The Concepción held 90 tonels (Note: Note that many English sources such as Joyner provide these numbers calqued as "tons" without converting their values from the actual unit, the Biscayan tonel ("tun"). At the time of Magellan's voyage, this tonel was reckoned as 1.2 toneladas, giving the Concepción a capacity of roughly 108 toneladas, 153 m³, 5400 cu. ft., or 54 English shipping tons.) and cost 228,750 maravedís (Note: Spanish currency was extremely complicated during this period but the maravedí unit of account was usually reckoned as 1/375 of the Spanish ducat, making the cost of the Concepción equivalent to the value of about 2125 grams of pure gold.) to construct.

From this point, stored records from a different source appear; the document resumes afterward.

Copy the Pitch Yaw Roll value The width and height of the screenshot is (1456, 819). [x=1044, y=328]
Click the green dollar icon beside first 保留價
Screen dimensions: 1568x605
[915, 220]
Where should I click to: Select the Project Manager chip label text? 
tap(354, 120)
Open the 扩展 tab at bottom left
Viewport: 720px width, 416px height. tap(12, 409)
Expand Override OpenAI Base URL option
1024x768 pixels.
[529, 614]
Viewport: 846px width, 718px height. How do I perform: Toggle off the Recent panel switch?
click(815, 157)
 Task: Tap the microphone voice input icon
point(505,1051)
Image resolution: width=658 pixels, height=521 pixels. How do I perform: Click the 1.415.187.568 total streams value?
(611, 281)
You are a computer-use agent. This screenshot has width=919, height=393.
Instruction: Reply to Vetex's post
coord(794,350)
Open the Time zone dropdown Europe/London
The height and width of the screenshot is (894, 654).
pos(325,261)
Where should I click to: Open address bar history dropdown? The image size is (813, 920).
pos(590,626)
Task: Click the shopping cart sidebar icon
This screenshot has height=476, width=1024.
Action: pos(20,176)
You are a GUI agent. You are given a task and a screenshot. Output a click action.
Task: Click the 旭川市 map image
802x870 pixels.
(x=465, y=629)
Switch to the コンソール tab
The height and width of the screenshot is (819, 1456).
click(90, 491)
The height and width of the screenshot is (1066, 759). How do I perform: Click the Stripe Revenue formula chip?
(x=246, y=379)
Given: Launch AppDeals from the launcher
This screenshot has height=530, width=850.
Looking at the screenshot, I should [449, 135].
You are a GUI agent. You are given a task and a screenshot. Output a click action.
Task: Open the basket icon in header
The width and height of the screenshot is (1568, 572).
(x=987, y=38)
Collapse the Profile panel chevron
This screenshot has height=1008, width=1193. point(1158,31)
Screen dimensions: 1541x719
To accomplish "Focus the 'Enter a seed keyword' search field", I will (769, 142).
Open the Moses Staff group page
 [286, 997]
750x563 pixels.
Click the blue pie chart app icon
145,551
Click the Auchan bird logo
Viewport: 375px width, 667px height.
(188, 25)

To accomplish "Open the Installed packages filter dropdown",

Leaving Seville on August 10, 1519, the Concepción's crew consisted of 44 men under Captain Gaspar de Quesada. Juan Sebastián Elcano was its boatswain. Along with the rest of the fleet, Concepción sailed through the Straits of Magellan in October and November 1520. João Serrão commanded the ship across the Pacific, and became joint leader of the expedition after Ferdinand Magellan's death during a 1521 raid on Mactan Island, whose leader Lapulapu had refused to convert or pay tribute. When Elcano then joined Duarte Barbosa in refusing to free Magellan's Malay slave Enrique, Enrique convinced the Cebu raja Humabon to massacre the Spanish. However, other sources say that the Cebu raja Humabon decided to poison the Spanish because they did attempt to rape the native women. With too few men and supplies to keep it repaired and manned, and its hull infested by worms, the expedition's new leader João Lopes Carvalho ordered the Concepción, the least seaworthy, to be abandoned and burnt. The burning took place on May 2, 1521.

Elcano would subsequently lead the back to Seville, becoming the first ship to circumnavigate the globe.